Leitbild  
 
Unser Leitbild
 
Die KAB-Driescher Hof richtet Karnevalsfeiern und zahlreiche Feste aus. Viele kleine Leute bei uns im Stadtteil können sich nämlich die kommerziell ausgerichteten traditionellen Karnevalsveranstaltungen nicht leisten. Und welche Familie mit vielen Kindern kann schon ein teures Sylvesterbuffet in einer Gaststätte bezahlen?
 
      Behinderte und nicht-behinderte Menschen - für uns eine Selbstverständlichkeit. Alle 14 Tage gibt es ein offenes Frühstück für die BewohnerInnen des Behinderten - Wohnzentrums, Stettiner Straße 25, sowie für alle, die dieses Angebot in Anspruch nehmen möchten.  
      Wichtig ist uns auch, eine Gemeinschaft zwischen den Generationen zu vermitteln, mit Kindern, mit älteren Menschen, mit Familien, mit Behinderten und Nichtbehinderten.  
 

Wir schaffen diese Angebote durch unser Engagement und den Einsatz vieler ehrenamtlicher HelferInnen.

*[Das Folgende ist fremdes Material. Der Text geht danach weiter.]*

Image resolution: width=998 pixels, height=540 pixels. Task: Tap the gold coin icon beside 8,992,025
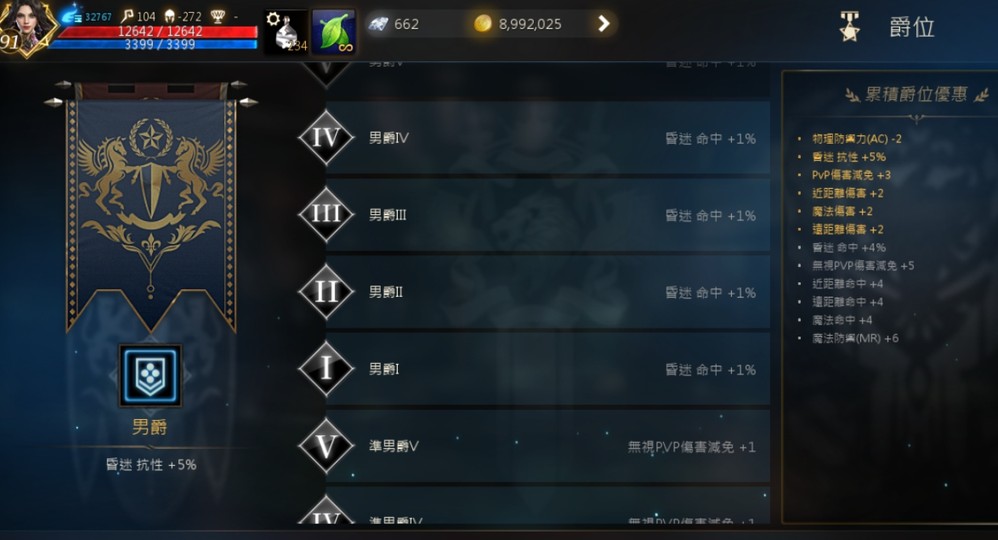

All diese Zielsetzungen wollen wir ab Herbst 2003 in unserem Stadtteilprojekt realisieren.

 
 
1. Kernsatz
 
Wir verstehen uns als christliche Bewegung. Für uns heißt Christsein, uns für die sogenannten 'kleinen Leute' einzusetzen. Wir sind Mitglied der KAB, weil wir die Zielsetzungen des Verbandes, z.B. Reichtum teilen, Sonntag muss Sonntag bleiben oder Weltspartag gut und richtig finden.
 
2. Kernsatz
 
Besondere Betonung findet bei uns die Integration der RollstuhlfahrerInnen, auch als mitbestimmende Verantwortliche, in unserer KAB-Gruppe. (siehe dazu mehr im linken Artikel).
 
3. Kernsatz
 
Wir suchen keine fertigen Leute - was immer das auch sein mag. Bei uns kann jeder seine Interessen und Talente einbringen. Jeder Mensch hat Fähigkeiten, die für andere wichtig sind. Und bei uns kann jeder seine Fähigkeiten ausprobieren.
 
4. Kernsatz
 
Wir engagieren uns im Stadtteil und dem Umfeld des Driescher Hofes. Hier leben wir, hier wollen wir gestalten! Z.B. mittels unseres alternativen Stadtrundganges zu den Stätten des Nationalsozialismus oder unserer Müll-Aktionen.
 
Der Aachener Süden Der Stadtteil Driescher Hof
 
   
  Wir haben mitgemacht:
Im Rahmen der Weltspartagaktionen des Bezirkes gestalteten wir auf der Trierer Straße eine Plakatwand: Es geht um den Zusammenhang von Behinderung, Chancengerechtigkeit und Armut.
Die Zukunft unserer sozialen Sicherheit ist nicht rosig!